La Stampa 9.11.18
La malaeducazione: gli studenti italiani tra i peggiori del mondo
di Federico Taddia
Lo
sguardo spavaldo. Beffardo. Irriverente. L’espressione provocatoria, da
duello emotivo. L’aria è strafottente, tipica di chi vuole sondare i
limiti dell’osabile. Di chi vuole andare al di là di quel limite. Chissà
quante volte i professori delle nostre scuole si sono trovati in questa
situazione: tu alla cattedra nel tuo ruolo di educatore, lui - un lui
generico e generazionale, perché fanno parte della crescita il confronto
e il confitto - seduto al banco o in piedi alla lavagna a minare la
solidità di quel ruolo. E tu, professore, senza bacchetta magica in
tasca e senza alcuna ricetta preconfenzionata in tasca, che cerchi un
appiglio in quegli occhi che ti guardano ma non ti vedono: cerchi un
varco di connessione, cerchi un segnale di comprensione, cerchi una
complicità possibile. Cerchi un significato a quella relazione. E,
probabilmente, ti chiedi anche cosa cerca e cosa trova in te
quell’alunno. Hanno provato a chiederselo anche i ricercatori del Global
Teacher Status Index, attraverso uno studio che ha coinvolto 35 mila
intervistati tra i 16 e i 65 anni.
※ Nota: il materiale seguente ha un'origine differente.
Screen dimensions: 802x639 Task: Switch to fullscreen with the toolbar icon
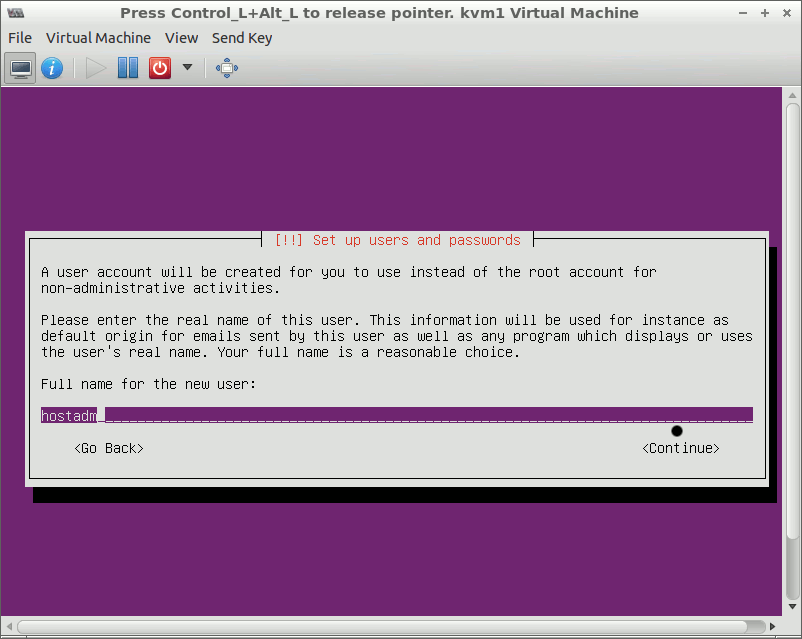point(227,68)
E i risultati raccontano di una
scuola italiana dove si è letteralmente sgretolato il rapporto di
fiducia tra docenti e studenti: nella classifica che misura lo status
degli insegnanti, ovvero il rispetto che hanno gli alunni nei confronti
di chi è seduto alla cattedra, siamo al 33° posto su 35 nazioni
analizzate. Un graduatoria che va di pari passo con i risultati
scolastici. In sintesi: se non credo nella scuola, la scuola non mi dà
quello di cui ho bisogno. Numeri che poco aggiungono ad una quotidianità
nota, dove sono all’ordine del giorno docenti presi a schiaffi, a sputi
e a sediate. E quando non si arriva ai casi estremi è diffusa l’idea
che loro, gli insegnanti, siano i bersagli perfetti su cui scaricare le
colpe per brutti voti e bocciature, mancanza di voglia di studiare o
comportamenti sregolati, risultati non raggiunti e sogni non realizzati.
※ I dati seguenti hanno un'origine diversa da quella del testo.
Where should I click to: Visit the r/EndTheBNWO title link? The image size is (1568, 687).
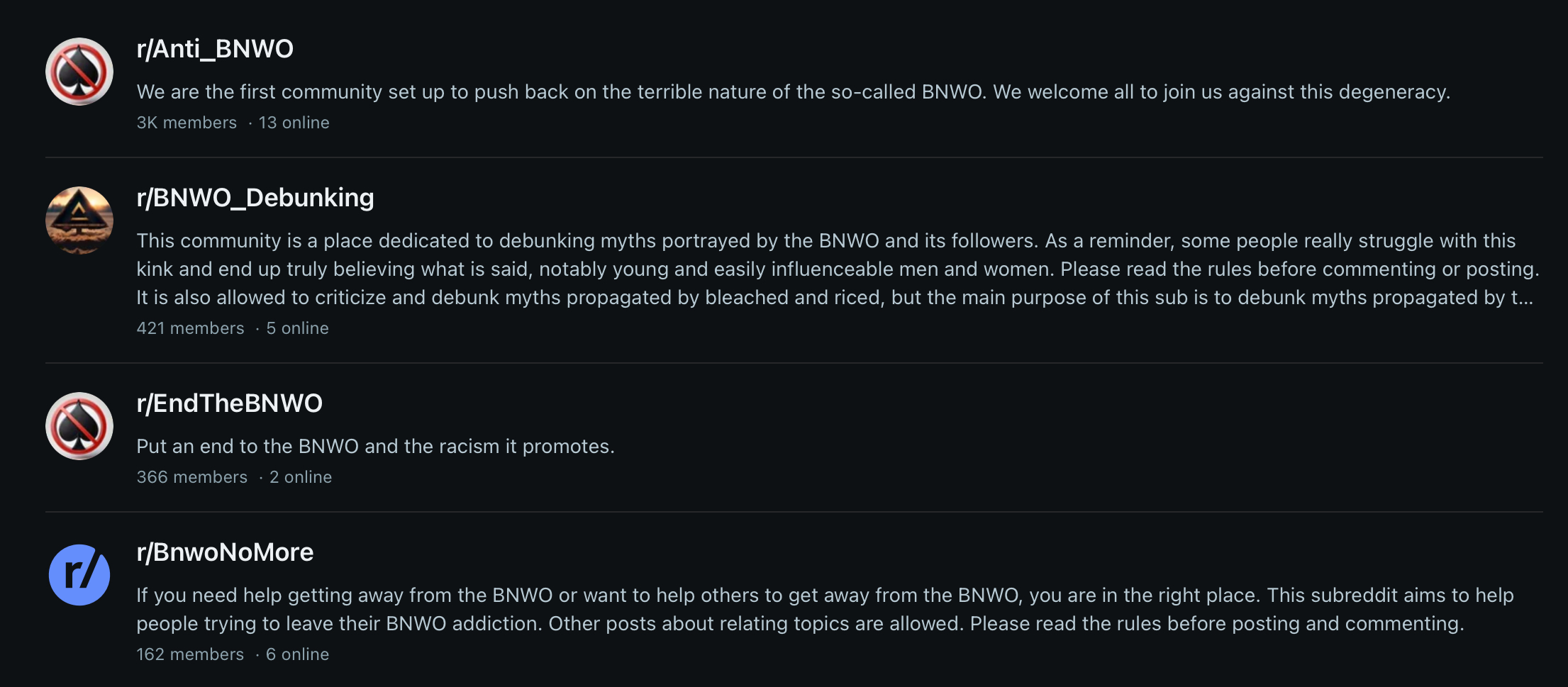[230, 403]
Basta poi intrufolarsi in una qualsiasi chat dei genitori per rendersi
conto di come tutto questo sia amplificato dal chiacchiericcio di madri e
padri, che a colpi di tastiera minano la credibilità di chi in aula ci
sta per davvero. Si è persa, lo si dice da anni, l’alleanza virtuosa tra
famiglia e scuola. Un’alleanza complicatissima da ricostruire. I
ragazzi stessi, in una società oggettivamente più volgare e dissacrante,
spesso hanno smarrito il senso della misura. E della gentilezza. E i
professori, vessati e maltrattati da un sistema sempre più impoverito e
da una burocrazia paralizzante, non sempre trovano nella passione e
nella motivazione l’ossigeno sufficiente per svolgere al meglio il loro
compito. Un compito che è una professione, non una missione. Quella che
però si totalmente dissolta, e forse proprio da lì bisognerebbe
ripartire, è la consapevolezza che i maestri nella vita servano, e non
possano essere sostituiti da una manciata di tutorial. Maestri, ovvero
persone di cui fidarsi. Persone in grado di accendere curiosità, sete di
sapere e sete di essere. Maestri, perché ci mettono competenza e
creatività, perché si spendono per te in quanto persona, non in quanto
alunno. Maestri su cui investire, perché da loro passano i cittadini di
domani. Maestri, che sono modelli e possono proporre modelli. E sanno
che il rispetto non lo si conquista con un concorso di abilitazione, ma è
un qualcosa che si costruisce lezione dopo lezione. Con il contributo
di tutti: scuola, alunni, genitori. Perché l’insegnamento è una sfida,
giornaliera. Contro l’ignoranza, l’incompetenza e la maleducazione. E
perderla significherebbe definitivamente perdersi.